Its sterility and bleak and forbidding appearance, from all the
accounts published respecting it, are scarcely equalled, certainly are not
surpassed, in the most inhospitable countries near the North Pole; while
ships are suddenly exposed to most violent storms, from which there is
little chance of escaping, and in which, during one of the seal-catching
seasons, a great number were lost.
There are, however, counterbalancing advantages: the seals were, at least
during the first seasons, uncommonly numerous, and taken with very little
trouble or difficulty, so that a ship could obtain a full cargo in a very
short time; but, in consequence of a very great number of vessels which
frequented the coasts for the purpose of taking these animals, they became
soon less numerous, and were captured with less ease.
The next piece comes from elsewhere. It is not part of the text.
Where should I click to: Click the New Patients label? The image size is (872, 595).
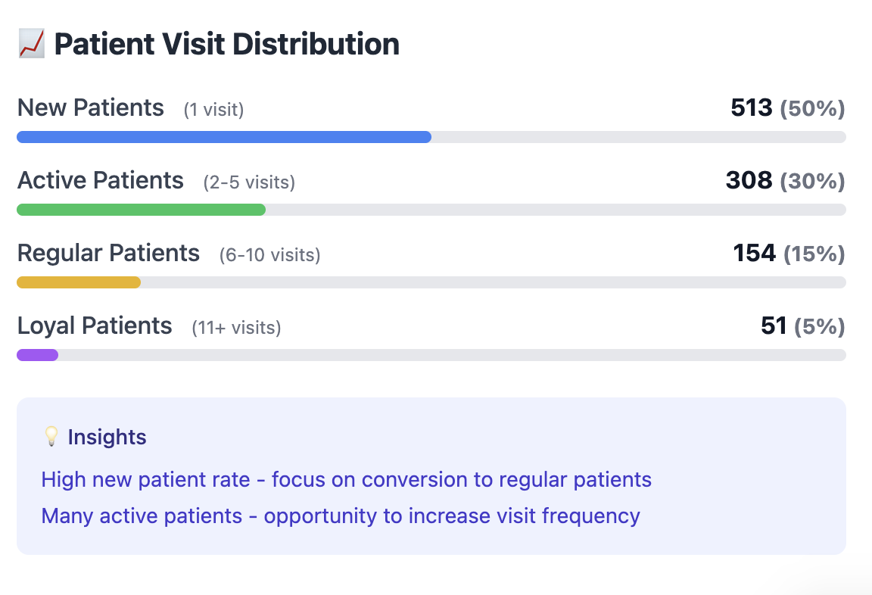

The skins of these
seals fetched a very high price in the China market; the Chinese,
especially in the more northern parts of that vast and populous empire, use
these skins for various articles of their dress; and the seal skins of New
South Shetland being much finer and softer than those which were obtained
in any other part of the world, bore a proportionably higher price in the
China market. But the English could not compete with the Americans in this
lucrative trade; for in consequence of the charter of the East India
Company, the English ships were obliged to bring their cargoes of skins to
England; here they were sold, and as none but the East India Company could
export them to China, and consequently none except the Company would
purchase; they in fact had the monopoly of them, and obtained them at their
own price.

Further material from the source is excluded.